**SET PROBLEM:** Copy every line of the records below word for word, leaving out the pictures.
------ DATA SHOWN ------
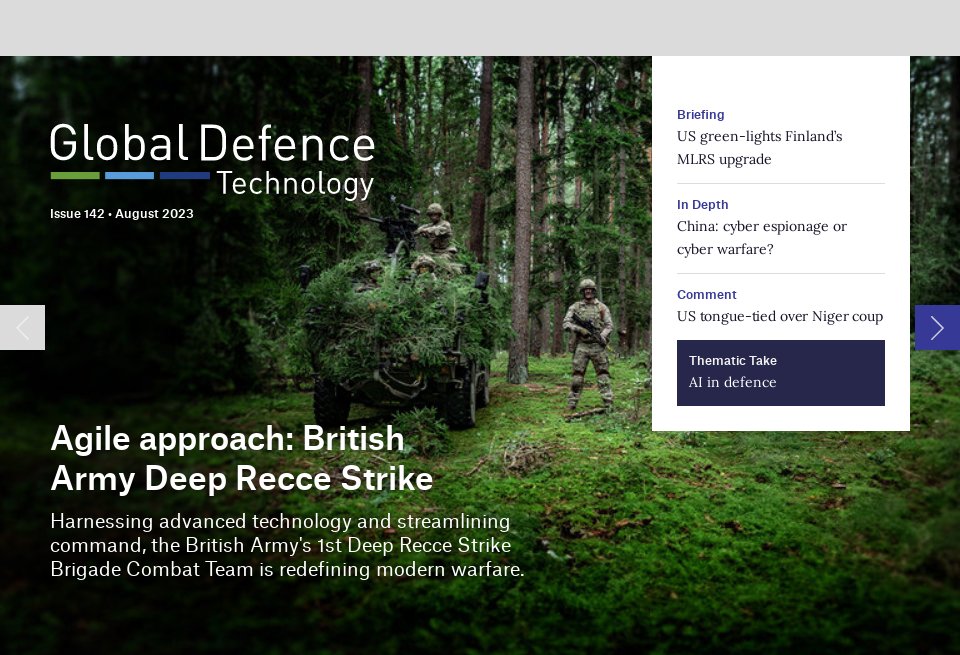
Task: Open China cyber espionage or cyber warfare article
Action: pos(762,238)
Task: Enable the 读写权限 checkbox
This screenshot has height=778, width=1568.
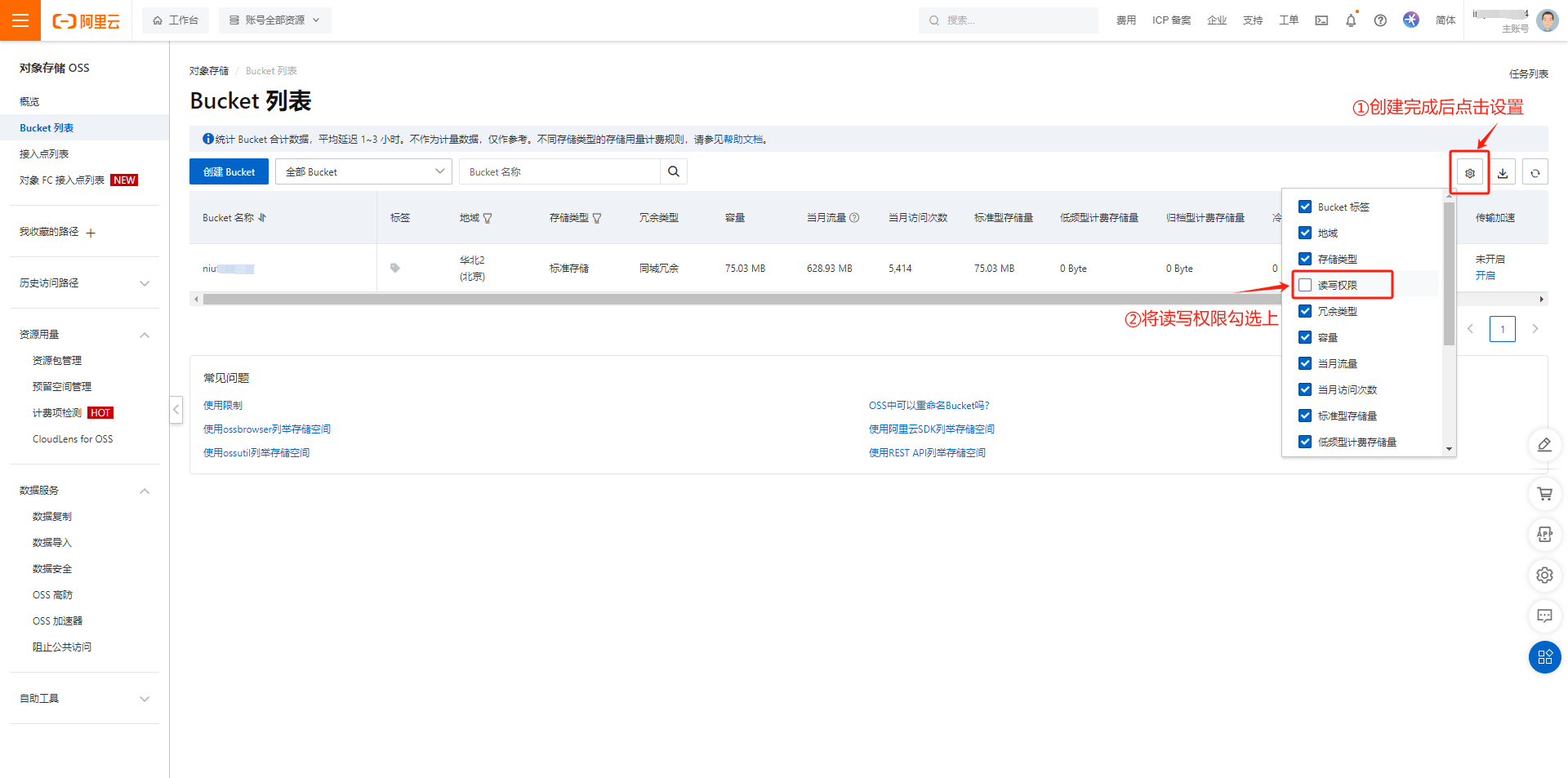Action: [x=1305, y=285]
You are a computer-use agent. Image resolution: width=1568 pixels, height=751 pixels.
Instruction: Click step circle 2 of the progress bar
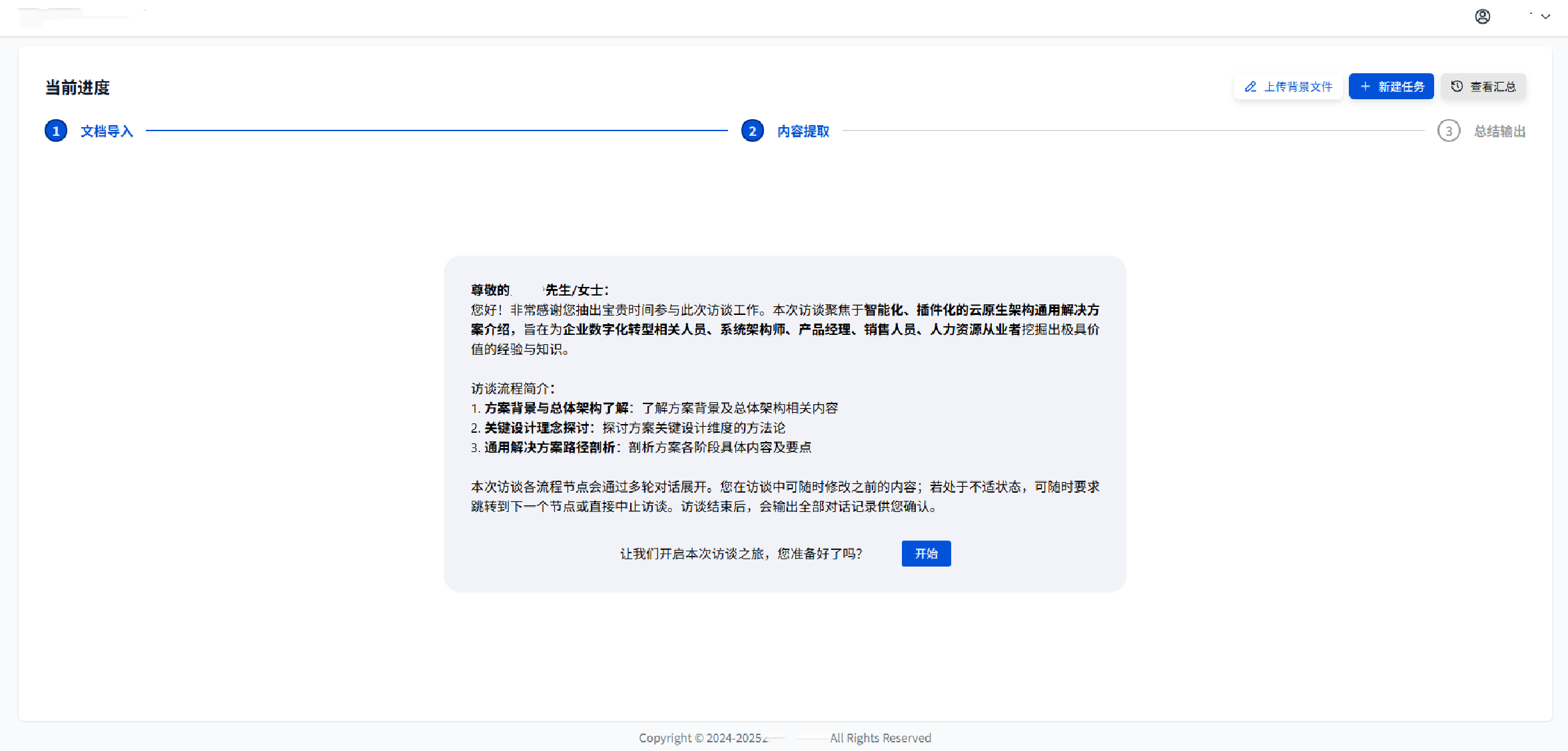pos(752,130)
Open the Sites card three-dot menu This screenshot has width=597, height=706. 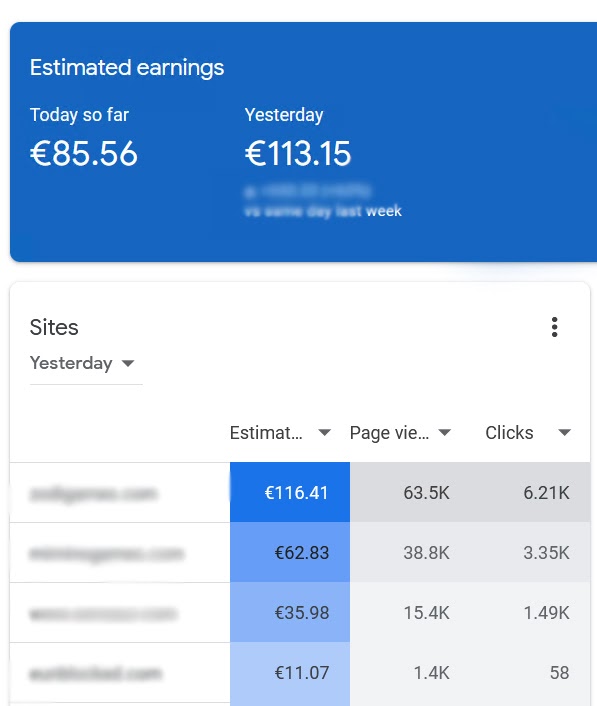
------
**FULL ANSWER:**
Task: Open China cyber espionage or cyber warfare article
Action: pos(762,238)
Task: Enable the 读写权限 checkbox
This screenshot has height=778, width=1568.
Action: [x=1305, y=285]
You are a computer-use agent. Image resolution: width=1568 pixels, height=751 pixels.
Instruction: Click step circle 2 of the progress bar
pos(752,130)
Open the Sites card three-dot menu This screenshot has width=597, height=706. 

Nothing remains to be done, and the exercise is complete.